対岸を見つめても姿は見えず、声さえ届かない距離に有る二人が出会えるのは一年に一度。
川の水量が大人の膝位に下がる7月7日の夜、薬売りが急流を渡り、加世の住む宮へと訪れる時だけだった。

 その日、一日の行商を終え、自身の宮で目前の急流を渡る為の最低限の荷物をまとめていた薬売りの元へ、一通の文が届いた。
 「薬売りさんへ」と、伸びやかな、それでいて読み手の事を気遣って並べられた宛名の書かれた、その送り手は加世。
 薬箱から広げた荷物の中心で、手にした包みを一旦手近な場所に下ろし、薬売りは受け取った。
 渡した相手の背中を見送った後、その白い指先がもどかしく開いた中身は宛名と同じく、書き手の性格をそのまま表したような文字で、その心遣いが綴られていた。
 元気にしていますか、ちゃんと毎食を食べていますか、きちんと自分で、薬箱から広げた物の片付けが出来ていますか。

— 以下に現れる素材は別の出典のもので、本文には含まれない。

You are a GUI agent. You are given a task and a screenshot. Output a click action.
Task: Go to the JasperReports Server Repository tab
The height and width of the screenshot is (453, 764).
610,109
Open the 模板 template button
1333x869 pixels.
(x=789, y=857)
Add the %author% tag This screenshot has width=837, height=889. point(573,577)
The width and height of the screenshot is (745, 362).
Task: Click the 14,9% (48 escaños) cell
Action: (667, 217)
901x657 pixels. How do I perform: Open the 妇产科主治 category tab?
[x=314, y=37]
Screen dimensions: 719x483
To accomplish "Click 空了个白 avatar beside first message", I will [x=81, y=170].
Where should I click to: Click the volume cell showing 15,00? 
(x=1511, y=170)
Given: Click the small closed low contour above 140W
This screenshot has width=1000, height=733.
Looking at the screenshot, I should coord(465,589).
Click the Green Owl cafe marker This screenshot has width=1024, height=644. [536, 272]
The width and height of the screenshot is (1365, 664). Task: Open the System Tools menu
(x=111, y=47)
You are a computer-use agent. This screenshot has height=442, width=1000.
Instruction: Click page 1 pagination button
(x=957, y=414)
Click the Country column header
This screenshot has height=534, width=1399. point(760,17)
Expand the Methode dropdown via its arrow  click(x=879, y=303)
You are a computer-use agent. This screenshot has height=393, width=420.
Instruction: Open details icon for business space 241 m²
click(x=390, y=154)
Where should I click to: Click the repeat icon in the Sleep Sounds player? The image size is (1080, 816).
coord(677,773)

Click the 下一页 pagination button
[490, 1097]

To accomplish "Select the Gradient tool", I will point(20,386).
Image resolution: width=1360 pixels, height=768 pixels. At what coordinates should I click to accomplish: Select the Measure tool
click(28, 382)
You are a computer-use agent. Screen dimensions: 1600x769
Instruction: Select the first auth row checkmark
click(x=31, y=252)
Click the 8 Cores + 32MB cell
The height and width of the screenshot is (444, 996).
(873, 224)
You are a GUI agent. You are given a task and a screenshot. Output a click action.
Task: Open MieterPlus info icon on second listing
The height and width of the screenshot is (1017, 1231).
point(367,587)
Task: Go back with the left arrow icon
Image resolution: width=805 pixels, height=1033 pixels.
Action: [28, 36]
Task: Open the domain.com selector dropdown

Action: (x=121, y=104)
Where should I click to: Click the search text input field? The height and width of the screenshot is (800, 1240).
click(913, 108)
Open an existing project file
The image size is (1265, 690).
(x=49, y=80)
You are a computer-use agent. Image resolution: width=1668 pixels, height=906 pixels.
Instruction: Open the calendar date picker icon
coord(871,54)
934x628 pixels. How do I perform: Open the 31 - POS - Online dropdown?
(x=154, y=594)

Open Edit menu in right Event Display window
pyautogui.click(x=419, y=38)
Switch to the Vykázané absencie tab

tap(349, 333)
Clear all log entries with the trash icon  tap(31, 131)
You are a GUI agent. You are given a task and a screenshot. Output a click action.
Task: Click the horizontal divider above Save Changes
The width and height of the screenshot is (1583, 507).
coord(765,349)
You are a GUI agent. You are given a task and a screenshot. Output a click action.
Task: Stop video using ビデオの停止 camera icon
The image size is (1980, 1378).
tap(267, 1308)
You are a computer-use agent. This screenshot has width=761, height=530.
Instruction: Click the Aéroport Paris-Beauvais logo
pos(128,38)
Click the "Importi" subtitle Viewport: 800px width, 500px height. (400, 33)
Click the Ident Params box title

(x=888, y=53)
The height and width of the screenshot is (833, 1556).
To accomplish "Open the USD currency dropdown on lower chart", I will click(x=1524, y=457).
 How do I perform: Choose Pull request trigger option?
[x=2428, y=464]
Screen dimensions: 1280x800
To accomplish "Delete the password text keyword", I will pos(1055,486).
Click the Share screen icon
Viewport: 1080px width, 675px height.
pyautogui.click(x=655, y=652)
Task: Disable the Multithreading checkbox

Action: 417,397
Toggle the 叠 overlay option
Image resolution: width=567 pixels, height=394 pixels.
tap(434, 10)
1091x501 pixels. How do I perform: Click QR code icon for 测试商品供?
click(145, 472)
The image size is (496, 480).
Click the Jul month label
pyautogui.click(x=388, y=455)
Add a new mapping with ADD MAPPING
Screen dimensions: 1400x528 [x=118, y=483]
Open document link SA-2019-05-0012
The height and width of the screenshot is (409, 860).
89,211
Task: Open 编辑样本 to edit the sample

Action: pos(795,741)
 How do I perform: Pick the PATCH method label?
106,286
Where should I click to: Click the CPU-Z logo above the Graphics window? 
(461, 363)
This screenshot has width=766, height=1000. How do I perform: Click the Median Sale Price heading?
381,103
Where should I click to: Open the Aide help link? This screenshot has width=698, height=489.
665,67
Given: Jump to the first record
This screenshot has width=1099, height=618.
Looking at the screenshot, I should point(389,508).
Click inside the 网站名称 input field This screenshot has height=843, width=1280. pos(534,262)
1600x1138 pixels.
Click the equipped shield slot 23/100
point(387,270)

 それらの文面にふと顔を上げ、早急に荷物をまとめようとした為、足の踏み場なくひっくり返した薬箱の中身と、殆ど煤けていない竃に思わず苦笑し、再び手元の文へと視線を落とした。

『薬売りさんに、会えるのが楽しみです』
「えぇ、俺も……ですよ。加世、さん」
 他の文字よりも些か小さく綴られていた一文に、微笑と呟きを零し、更に読み進めた一文に――薬売りは縹色の眼を大きく見開き、次には表情を険しく引き締めた。

 次には、一気に立ち上がり、周囲の物が倒れるのも気にせず、手の中の文をも放り捨て、大きな目玉の袖を翻して土間まで一気に駆け抜け、高下駄を突っかけて外へ飛び出した。
 開け放された戸から無人の部屋に入った風にかさりと小さく鳴る、板の間に残された文の最後には、他より更に更に小さな字で『だから、今年は私から会いに行きますからねっ』



 全く無茶をするものだと、林の中、高下駄を鳴らし、川への道を走る薬売りは思う。
 いくら今は浅くなるとはいえ、急流は急流なのだ。男の薬売りはともかく、女の、しかも加世のような年頃の娘に、果たして一度も転ばずに渡れるものだろうか。